A crowd had come for the event – men in turbans, tailcoats, skull caps, gold medals, chains, floor-length dresses. There was a great hubbub. A belting young choir from Twyford dressed in white shirts and black ties sang "Go Tell it on the Mountain". The gold leaf glistened, the congregation chattered. And then our Mosaic leader arrived with his new Commandments and some sort of Australian prime minister to lead us to the Promised Land.
Their speech writers had excelled themselves. They needed something to fill the space, and it's a big old dome. The best bit was when Gordon said we were to "awaken to a tide in the affairs of men which if missed means you can end up literally too late for history". Love that "literally".
The audience had a Thought for the Day sensibility, if lacking that slot's abrasiveness. They gave warm applause to Australian Kev's assertion: "I have enormous faith in the kids of the world."
Gordon showed us what he hadn't got. Among all that goodwill, and for all his carefully-tailored words, he got next to no reaction. Even for his biggest clap-trap ("Markets need morals") – silence. Nothing there. No contact. His hectoring certainties repel even his admirers.
Or so his supporters say. More neutral observers suggest his speech was corrupt and crafty cack from beginning to end.
He mentioned the "cynicism" in the national press. He also referred to reckless investment, secretive behaviour and hiding big gambles off balance sheet. We all do what we do best, I suppose, Gordon.
He told us that bankers ought to adopt family values. He was adding human texture to his brand, and personalising his abstract message.
It's also drivel. The essential family value is forgiveness – it's what holds families together. But forgiveness disables hostile takeovers and turns capitalism's creative destruction into collective gloop. Gordon may believe what he's saying. He has forgiven bankers billions, and maybe trillions. Ah, his prodigal sons.
And if you have the strength, consider the new "global code of ethics" he's proposing. Let's hope China or Russia or Saudi Arabia or Dick Cheney don't get control of the keyboard when they're hammering that out.
And as for his central ethical point "Love your neighbour as yourself" – a brief history of Gordon's neighbourly relations makes it the least convincing proposition he could put forward.
The moral problem underlying this crash is the disregard some people have had for the money of others. They spent and gambled as though it were their own. But Gordon has spent and gambled more than any other individual in Britain. If he's now lecturing us against such behaviour, that's a conversion as big as St Paul's.

········

**PARTS OF THE EXERCISE**
(1) From the piece on Gordon's speech, echo the passage that starts at the words "Or so his supporters" and stops after "I suppose, Gordon.".
(2) In the piece on Gordon's speech, what song did the young choir from Twyford sing?

**DATA LISTING**
········

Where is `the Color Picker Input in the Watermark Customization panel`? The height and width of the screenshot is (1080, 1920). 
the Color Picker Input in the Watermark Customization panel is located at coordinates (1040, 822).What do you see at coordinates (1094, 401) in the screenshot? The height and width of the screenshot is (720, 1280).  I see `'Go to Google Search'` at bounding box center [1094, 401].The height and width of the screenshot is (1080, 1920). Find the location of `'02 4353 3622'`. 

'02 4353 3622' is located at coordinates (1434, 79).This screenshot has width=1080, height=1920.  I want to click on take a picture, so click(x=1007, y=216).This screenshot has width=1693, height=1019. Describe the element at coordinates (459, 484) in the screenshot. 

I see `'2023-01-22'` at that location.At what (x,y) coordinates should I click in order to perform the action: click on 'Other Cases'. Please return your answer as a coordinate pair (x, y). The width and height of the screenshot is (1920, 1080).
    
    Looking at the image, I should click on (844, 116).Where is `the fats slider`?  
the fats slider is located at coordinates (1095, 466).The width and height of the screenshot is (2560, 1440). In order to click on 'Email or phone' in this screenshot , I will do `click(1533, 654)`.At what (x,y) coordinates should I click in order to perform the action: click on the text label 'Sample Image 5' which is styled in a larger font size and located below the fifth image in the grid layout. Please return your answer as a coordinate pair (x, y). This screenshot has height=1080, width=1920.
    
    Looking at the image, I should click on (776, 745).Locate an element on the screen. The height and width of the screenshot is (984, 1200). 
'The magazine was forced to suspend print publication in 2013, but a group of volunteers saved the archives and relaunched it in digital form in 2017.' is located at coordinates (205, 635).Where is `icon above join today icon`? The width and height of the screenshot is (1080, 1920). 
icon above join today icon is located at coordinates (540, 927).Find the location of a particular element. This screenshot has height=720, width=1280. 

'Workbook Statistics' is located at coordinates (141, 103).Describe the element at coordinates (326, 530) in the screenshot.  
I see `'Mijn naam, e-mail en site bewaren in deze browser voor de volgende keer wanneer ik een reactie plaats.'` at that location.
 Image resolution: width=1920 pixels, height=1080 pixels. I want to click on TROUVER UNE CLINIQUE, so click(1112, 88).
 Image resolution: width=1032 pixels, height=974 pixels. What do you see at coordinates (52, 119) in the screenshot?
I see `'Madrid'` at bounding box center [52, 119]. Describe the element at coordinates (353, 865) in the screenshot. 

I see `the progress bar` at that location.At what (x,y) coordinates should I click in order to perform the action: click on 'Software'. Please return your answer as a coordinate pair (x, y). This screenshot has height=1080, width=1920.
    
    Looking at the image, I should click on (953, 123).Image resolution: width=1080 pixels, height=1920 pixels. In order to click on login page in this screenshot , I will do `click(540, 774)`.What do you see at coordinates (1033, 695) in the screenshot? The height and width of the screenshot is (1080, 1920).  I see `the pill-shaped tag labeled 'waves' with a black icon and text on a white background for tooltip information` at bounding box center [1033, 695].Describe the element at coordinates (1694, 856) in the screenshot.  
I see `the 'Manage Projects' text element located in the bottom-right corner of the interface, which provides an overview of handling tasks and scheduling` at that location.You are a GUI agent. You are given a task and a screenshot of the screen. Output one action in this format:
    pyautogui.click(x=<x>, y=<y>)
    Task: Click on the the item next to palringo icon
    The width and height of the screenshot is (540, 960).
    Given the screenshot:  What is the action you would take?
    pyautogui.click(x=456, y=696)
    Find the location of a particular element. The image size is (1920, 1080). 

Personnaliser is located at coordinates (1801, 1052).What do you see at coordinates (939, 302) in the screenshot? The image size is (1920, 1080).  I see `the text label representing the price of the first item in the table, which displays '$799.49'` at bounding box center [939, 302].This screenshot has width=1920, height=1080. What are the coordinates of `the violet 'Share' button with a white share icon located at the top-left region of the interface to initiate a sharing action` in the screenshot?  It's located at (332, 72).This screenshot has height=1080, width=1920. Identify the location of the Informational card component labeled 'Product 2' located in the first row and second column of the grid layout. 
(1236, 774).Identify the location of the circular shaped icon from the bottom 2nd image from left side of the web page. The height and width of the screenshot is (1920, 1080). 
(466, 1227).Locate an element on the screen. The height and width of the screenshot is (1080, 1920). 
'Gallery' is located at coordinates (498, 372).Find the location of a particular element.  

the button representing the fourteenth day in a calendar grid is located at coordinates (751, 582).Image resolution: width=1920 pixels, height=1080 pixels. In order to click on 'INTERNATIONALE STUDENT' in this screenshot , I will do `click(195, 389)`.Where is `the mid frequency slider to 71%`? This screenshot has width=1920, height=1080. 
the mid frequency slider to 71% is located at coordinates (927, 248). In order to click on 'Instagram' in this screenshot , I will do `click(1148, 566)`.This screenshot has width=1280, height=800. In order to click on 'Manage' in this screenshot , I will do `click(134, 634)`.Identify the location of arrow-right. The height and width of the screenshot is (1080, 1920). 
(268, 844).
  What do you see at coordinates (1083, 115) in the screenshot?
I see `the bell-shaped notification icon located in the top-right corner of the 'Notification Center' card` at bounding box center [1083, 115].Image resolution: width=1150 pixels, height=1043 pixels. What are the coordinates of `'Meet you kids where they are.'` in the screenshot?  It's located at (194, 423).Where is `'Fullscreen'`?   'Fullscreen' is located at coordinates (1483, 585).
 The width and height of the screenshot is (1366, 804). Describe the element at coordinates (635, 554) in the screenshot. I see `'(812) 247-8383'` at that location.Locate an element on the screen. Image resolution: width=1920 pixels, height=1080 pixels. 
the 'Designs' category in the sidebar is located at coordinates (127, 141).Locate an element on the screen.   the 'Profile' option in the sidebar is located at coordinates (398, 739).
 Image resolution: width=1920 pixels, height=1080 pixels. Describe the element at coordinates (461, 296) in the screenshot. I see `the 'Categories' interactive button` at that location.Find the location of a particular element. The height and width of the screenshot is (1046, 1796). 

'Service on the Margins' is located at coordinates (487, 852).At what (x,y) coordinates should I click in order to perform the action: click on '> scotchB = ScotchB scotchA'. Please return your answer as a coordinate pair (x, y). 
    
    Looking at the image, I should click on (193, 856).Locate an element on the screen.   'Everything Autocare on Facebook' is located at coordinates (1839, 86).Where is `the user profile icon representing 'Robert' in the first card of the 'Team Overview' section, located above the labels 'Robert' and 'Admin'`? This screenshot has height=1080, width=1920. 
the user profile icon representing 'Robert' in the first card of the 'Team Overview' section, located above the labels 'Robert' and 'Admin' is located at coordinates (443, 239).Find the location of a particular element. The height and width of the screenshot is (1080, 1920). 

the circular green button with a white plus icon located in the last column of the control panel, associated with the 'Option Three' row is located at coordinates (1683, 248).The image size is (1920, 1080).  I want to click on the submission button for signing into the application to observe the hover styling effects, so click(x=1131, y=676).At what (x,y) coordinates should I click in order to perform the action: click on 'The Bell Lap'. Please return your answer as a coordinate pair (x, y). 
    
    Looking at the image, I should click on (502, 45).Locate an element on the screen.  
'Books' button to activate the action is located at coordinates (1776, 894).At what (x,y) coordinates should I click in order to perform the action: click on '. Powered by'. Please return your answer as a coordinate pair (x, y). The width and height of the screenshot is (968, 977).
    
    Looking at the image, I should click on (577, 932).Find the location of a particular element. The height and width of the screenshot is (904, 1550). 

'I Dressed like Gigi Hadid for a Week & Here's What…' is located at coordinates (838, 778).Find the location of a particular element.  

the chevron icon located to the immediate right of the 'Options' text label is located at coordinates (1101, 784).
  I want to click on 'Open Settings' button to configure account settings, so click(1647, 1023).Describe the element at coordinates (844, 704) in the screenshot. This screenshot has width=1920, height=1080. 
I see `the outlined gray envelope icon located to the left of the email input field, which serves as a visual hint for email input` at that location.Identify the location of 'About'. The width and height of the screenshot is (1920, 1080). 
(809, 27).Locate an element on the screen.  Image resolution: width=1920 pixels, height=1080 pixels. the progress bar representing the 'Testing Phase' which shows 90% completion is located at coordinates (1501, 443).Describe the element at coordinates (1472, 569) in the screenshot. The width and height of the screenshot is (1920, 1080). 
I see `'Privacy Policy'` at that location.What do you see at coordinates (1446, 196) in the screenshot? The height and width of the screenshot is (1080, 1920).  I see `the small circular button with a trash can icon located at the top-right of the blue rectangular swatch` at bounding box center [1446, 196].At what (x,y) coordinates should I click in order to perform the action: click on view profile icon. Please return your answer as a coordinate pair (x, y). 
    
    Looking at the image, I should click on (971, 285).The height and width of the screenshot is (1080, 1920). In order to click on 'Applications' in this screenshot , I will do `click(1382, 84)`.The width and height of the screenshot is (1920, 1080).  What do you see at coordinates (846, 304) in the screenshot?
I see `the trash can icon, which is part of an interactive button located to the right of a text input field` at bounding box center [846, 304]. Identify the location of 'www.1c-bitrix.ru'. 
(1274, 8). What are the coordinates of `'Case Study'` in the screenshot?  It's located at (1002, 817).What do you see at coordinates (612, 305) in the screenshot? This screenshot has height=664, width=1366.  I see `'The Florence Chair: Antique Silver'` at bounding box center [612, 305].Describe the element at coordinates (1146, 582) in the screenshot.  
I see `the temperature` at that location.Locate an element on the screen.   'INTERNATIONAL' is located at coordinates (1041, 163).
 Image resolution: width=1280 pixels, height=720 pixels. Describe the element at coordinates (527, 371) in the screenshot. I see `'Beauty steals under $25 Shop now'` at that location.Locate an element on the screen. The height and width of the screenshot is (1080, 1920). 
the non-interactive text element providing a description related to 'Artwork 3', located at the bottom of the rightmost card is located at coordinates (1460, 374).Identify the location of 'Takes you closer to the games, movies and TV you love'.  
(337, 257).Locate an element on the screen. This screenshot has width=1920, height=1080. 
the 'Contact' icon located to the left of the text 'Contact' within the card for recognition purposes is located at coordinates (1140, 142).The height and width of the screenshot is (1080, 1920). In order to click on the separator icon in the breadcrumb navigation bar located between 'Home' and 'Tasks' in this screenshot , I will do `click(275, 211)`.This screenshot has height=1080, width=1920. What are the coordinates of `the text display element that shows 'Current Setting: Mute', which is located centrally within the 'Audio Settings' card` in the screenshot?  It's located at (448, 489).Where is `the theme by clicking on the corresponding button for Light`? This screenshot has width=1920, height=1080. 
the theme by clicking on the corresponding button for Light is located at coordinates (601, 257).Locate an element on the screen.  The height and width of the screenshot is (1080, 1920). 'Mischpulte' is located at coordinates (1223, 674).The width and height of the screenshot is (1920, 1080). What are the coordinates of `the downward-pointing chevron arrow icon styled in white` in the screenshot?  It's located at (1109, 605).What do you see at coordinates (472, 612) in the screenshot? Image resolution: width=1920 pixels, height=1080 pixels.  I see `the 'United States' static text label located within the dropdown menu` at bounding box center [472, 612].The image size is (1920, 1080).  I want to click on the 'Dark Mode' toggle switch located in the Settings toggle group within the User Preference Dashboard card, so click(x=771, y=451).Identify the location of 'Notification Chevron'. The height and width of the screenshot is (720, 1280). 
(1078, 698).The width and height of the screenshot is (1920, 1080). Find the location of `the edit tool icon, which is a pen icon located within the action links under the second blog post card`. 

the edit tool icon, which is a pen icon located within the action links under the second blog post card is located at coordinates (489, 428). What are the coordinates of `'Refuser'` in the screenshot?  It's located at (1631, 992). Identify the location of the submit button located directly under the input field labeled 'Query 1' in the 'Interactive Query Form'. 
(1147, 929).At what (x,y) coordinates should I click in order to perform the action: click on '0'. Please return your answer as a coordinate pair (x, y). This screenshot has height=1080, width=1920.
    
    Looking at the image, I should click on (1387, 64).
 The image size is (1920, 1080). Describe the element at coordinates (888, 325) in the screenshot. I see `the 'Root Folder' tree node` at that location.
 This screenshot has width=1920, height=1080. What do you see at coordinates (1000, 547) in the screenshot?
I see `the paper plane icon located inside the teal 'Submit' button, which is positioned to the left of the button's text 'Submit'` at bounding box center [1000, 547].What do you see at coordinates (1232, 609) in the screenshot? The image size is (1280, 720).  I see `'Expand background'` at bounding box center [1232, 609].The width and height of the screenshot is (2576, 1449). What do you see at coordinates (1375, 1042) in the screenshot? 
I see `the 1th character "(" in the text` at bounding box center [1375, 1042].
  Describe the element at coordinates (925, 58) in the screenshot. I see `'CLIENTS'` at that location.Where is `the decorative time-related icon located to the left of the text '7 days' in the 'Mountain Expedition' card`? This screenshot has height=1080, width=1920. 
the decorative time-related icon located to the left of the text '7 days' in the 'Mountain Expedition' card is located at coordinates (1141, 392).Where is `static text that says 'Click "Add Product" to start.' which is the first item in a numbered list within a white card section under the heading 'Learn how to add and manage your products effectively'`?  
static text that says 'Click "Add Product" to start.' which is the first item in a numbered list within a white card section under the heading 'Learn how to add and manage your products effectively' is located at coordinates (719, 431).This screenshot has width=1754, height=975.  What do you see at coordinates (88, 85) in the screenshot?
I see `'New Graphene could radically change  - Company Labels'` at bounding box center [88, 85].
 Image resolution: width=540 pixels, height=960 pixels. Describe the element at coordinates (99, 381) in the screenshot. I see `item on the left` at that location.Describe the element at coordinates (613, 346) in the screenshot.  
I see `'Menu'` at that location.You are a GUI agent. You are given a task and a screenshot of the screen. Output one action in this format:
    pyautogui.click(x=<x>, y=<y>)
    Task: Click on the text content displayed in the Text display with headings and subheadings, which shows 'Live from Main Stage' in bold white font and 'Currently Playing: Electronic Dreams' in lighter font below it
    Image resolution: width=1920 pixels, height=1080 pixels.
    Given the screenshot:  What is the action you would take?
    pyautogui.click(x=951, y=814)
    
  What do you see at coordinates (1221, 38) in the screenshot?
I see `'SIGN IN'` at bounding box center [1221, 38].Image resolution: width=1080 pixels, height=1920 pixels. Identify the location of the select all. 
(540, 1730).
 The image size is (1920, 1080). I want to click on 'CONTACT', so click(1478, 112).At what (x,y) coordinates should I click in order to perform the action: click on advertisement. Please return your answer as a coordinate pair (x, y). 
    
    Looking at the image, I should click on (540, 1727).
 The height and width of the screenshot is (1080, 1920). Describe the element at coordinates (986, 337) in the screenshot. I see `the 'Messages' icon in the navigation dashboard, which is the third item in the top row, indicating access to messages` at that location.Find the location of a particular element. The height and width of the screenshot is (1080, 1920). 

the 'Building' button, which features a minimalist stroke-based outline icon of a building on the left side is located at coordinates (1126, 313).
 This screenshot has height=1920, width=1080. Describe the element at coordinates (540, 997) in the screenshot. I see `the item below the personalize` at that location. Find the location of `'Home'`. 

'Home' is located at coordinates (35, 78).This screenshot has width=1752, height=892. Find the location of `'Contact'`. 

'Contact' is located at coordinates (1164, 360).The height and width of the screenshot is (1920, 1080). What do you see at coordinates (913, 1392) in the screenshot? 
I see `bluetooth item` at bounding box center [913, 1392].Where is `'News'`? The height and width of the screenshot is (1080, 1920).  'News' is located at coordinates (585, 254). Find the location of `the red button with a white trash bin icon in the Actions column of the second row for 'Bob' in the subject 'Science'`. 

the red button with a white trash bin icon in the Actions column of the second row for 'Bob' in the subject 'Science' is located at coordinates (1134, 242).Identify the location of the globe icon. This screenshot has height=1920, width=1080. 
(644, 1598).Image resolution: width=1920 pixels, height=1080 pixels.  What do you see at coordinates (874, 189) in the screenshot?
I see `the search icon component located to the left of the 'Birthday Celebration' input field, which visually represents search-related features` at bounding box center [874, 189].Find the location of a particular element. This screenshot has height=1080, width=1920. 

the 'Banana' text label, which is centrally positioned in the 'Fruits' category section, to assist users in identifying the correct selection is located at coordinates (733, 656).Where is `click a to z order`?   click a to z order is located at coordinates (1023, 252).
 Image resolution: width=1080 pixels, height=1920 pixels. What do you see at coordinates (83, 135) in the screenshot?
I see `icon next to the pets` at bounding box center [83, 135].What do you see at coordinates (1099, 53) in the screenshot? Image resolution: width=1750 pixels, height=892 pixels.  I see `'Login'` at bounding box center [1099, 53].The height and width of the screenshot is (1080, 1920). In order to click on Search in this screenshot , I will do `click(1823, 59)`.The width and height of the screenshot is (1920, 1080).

········

**LIST OF SOLUTIONS**
(1)
Or so his supporters say. More neutral observers suggest his speech was corrupt and crafty cack from beginning to end.
He mentioned the "cynicism" in the national press. He also referred to reckless investment, secretive behaviour and hiding big gambles off balance sheet. We all do what we do best, I suppose, Gordon.

(2) "Go Tell it on the Mountain"